MGM Resorts Int. recently got rid of a major asset, the Bellagio Las Vegas Property. Their deal with Blackstone Group LP consists of a 30-year lease-back arrangement, worth around $4.2 billion. This, however, has not been the first time MGM tried to liquifying its assets. They already sold the Circus Circus Las Vegas for $825 million. Industry experts were initially worried that we might see the dissolution of MGM, but it all turned out to be a part of Jim Murren’s master plan.

He reiterated that both customers and stakeholders should relax, stating that the transactions are “blueprints” for future arrangements of the sort. The company’s goal is to maintain the same level of service provision, but with more liquid assets at their disposal. It’s a smart approach to an increasingly competitive market. Murren confirmed that MGM Resorts Int. are indeed looking to complete the monetization of the MGM Grand Las Vegas before the end of this calendar year.

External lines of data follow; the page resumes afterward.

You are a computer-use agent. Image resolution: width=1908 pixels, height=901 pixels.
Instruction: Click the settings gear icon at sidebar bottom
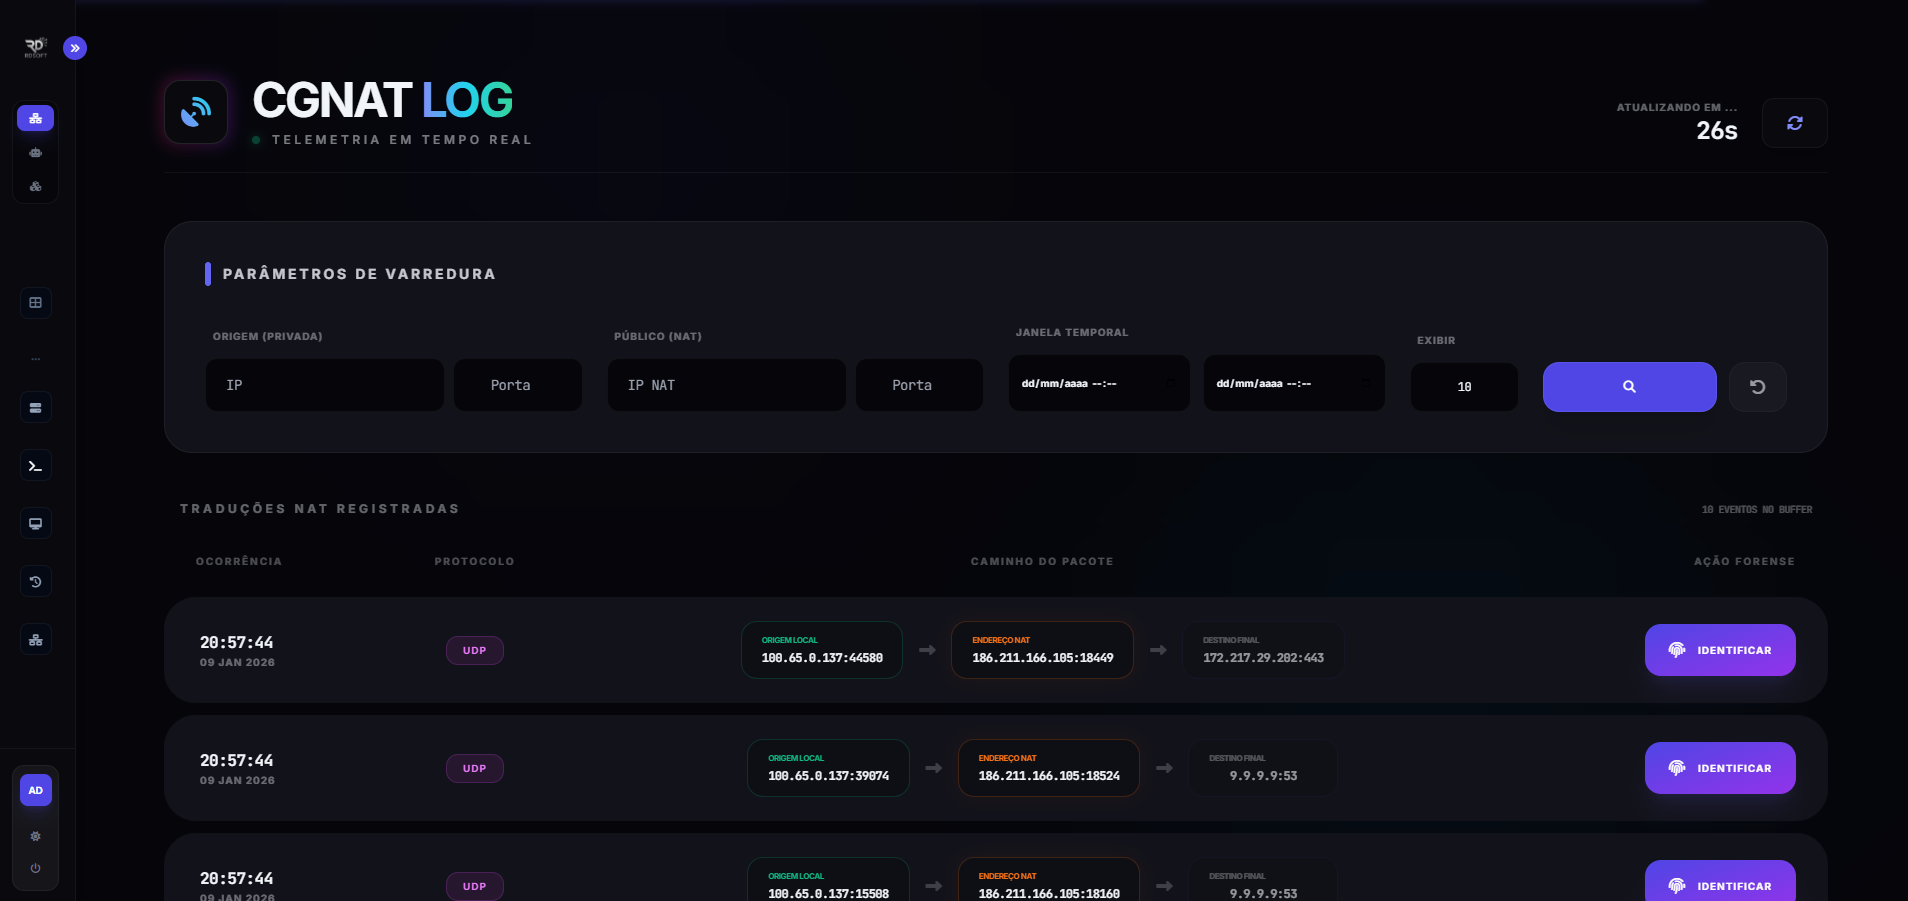pos(36,836)
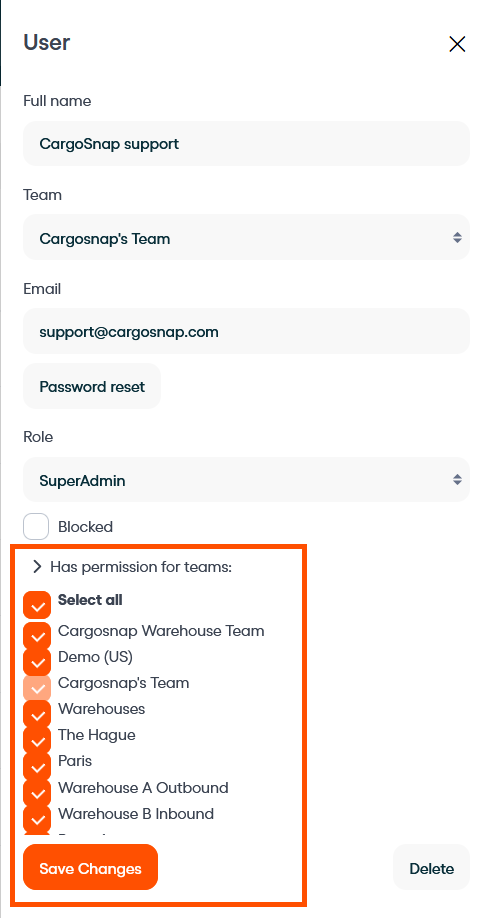Click into the Full name field

pos(246,143)
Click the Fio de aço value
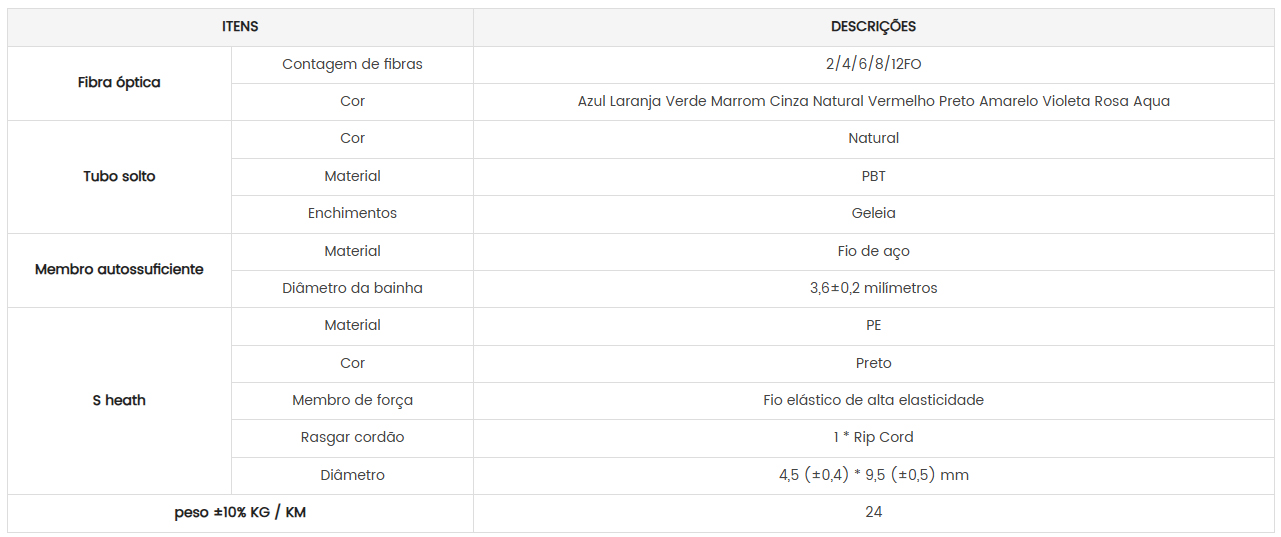 tap(873, 251)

What does MGM actually get by doing this? First and foremost, they get a significant financial injection that they can use to finance some of their projects abroad, such as the bid for an exclusive location in Osaka, Japan. Secondly, they also intend to complete country-wide sports betting rollout as soon as the legislative conditions are appropriate.

A Proper Series of Moves

Having a fire sale of all of their iconic venues allows MGM to return a big chunk of capital to various shareholders. Not only this, but an “asset-light” approach is the best way to ensure they don’t experience any significant losses, while still remaining competitive when it comes to expansion plans, both domestically and internationally. However, not everything is ideal, as the sale of Circus Circus Las Vegas resulted in a $37.1 million instant deficit during their quarterly audits. However, the next three-month period resulted in a 9% rise in profits, reaching $3.3 billion.

Despite the initial numbers, Murren confirmed that MGM predicted these short-term losses, but that he’s hoping for a significant financial boost during Q4. This period is known for its various conventions, which become a perfect introduction to the wonders of Vegas during wintertime.

What About Osaka?

With casino gambling being legalized in Japan only recently, both cities and operators are frantically trying to think of a deal that would win the government over. Since the country is relatively inexperienced when it comes to this niche, insiders believe that the authorities will pick the most reputable operators, one which has an abundance of liquid assets to provide the finances up-front, if needed.

MGM certainly fits the bill, as they’ve managed to expand internationally for some time now. Market surveys have revealed that, at least structurally, Japan’s market is very similar to Singapore’s and that MGM will receive a 20% return on investment if we’re looking at the total cost of $10 billion for the construction and development to take place.